== Required action ==
Would you please output, word for word, the span of the listing below that opens on the line containing "Open the Preview preferences pane" and closes on the line containing "Where should I"? Include both ends and nothing more.

== Data provided ==

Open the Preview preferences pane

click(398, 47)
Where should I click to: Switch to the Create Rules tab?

--

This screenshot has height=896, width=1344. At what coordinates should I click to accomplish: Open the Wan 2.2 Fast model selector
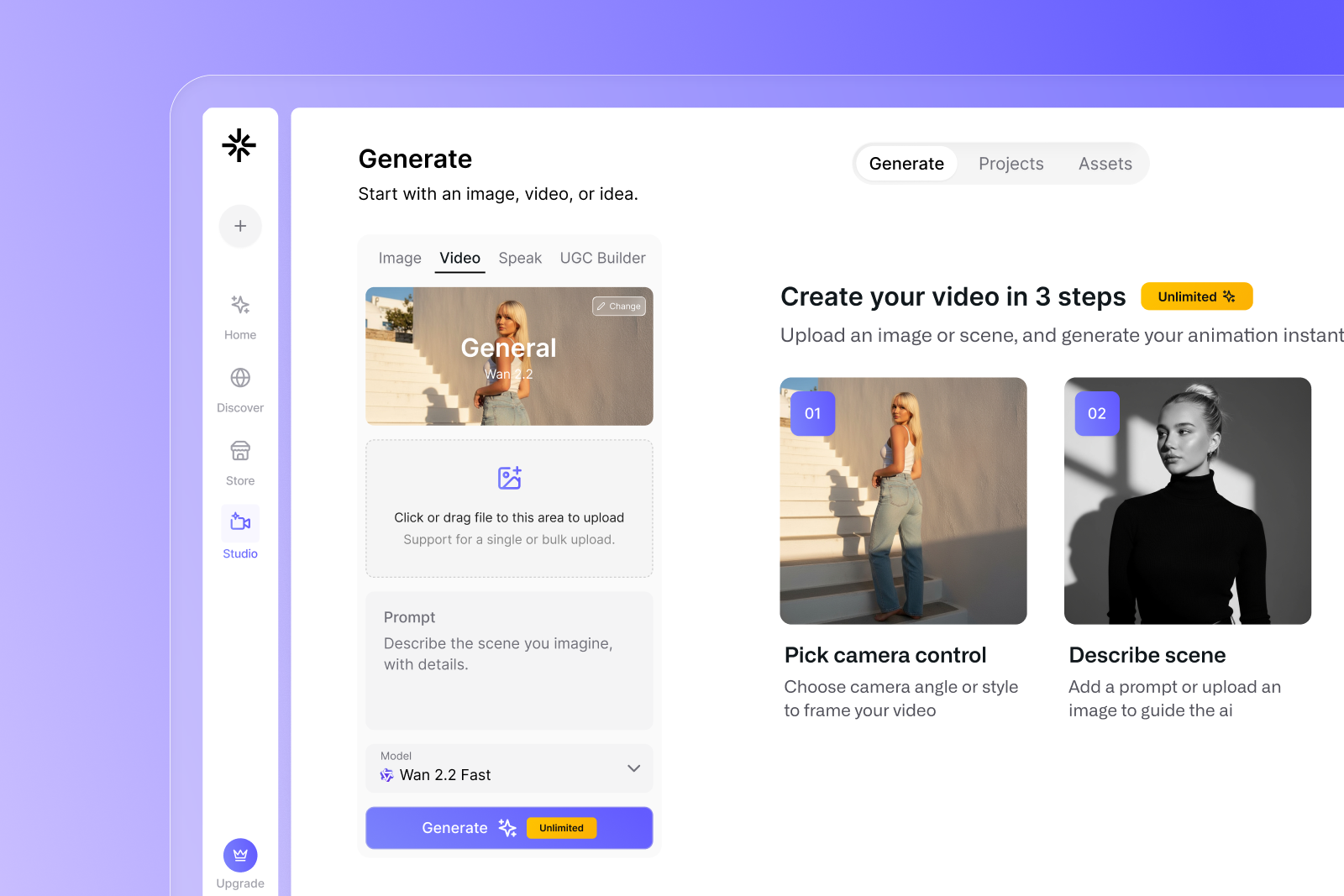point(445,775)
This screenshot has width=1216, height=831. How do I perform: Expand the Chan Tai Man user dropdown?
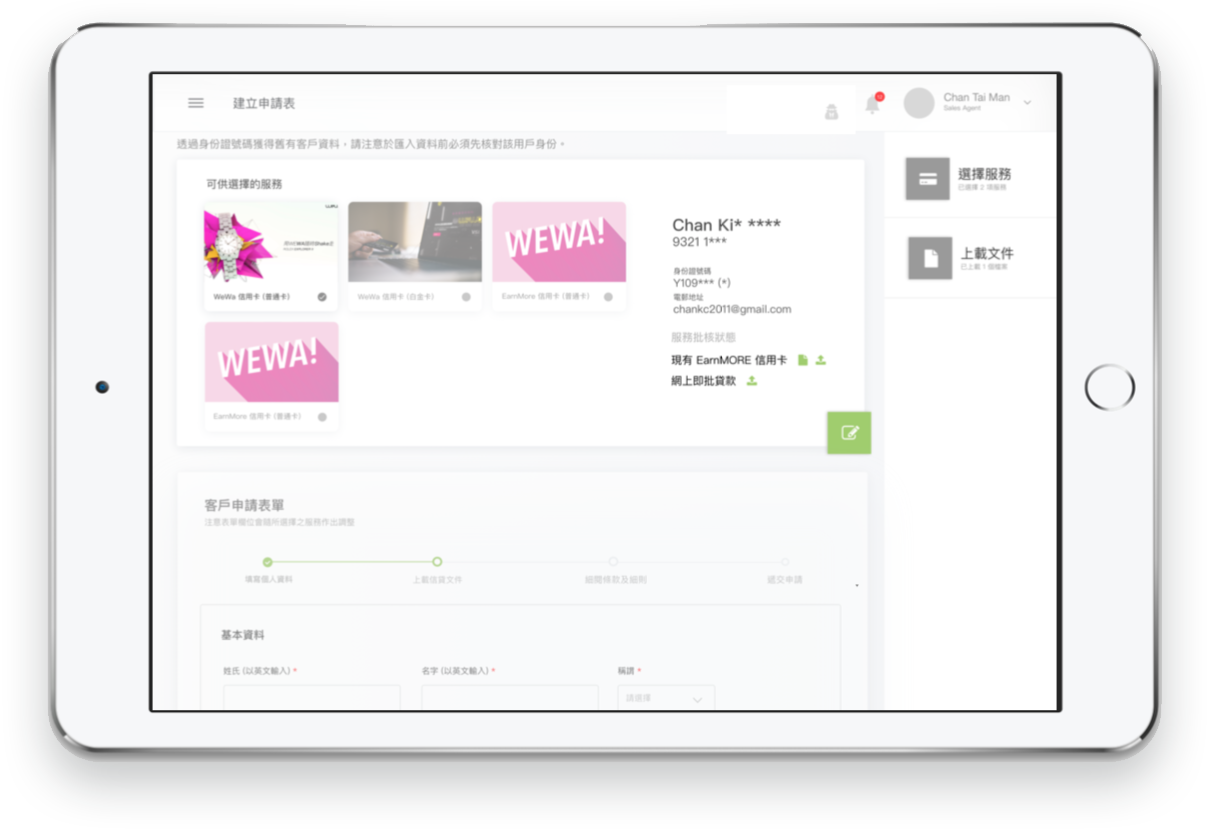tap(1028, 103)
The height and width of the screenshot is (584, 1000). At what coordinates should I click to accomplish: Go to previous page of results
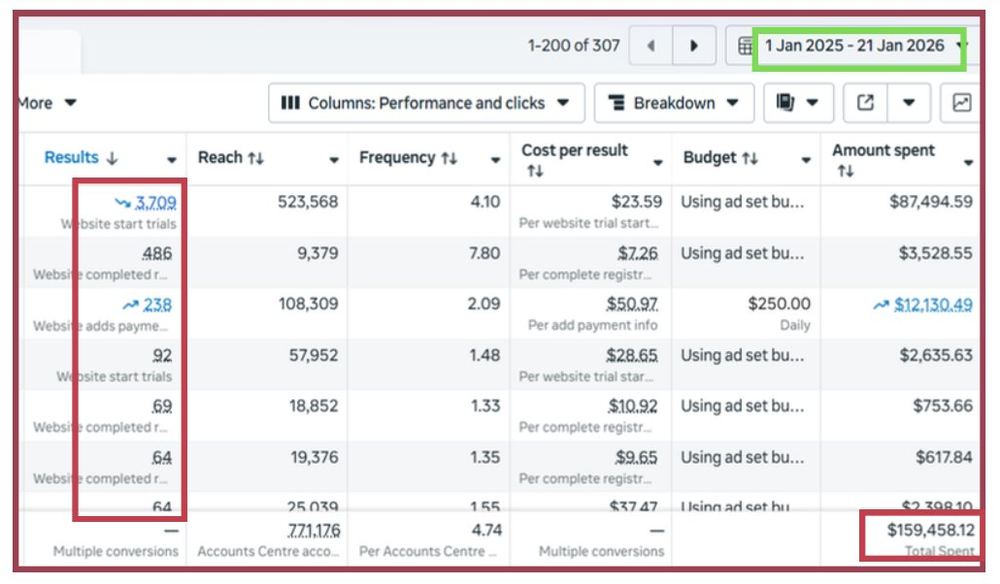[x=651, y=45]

* * *

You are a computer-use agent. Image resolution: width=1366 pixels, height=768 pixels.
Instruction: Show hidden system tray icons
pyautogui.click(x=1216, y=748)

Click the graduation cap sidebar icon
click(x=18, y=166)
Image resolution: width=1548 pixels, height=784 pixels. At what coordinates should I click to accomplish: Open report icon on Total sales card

== Finished task ==
Open the Preview preferences pane

click(398, 47)
Where should I click to: Switch to the Create Rules tab?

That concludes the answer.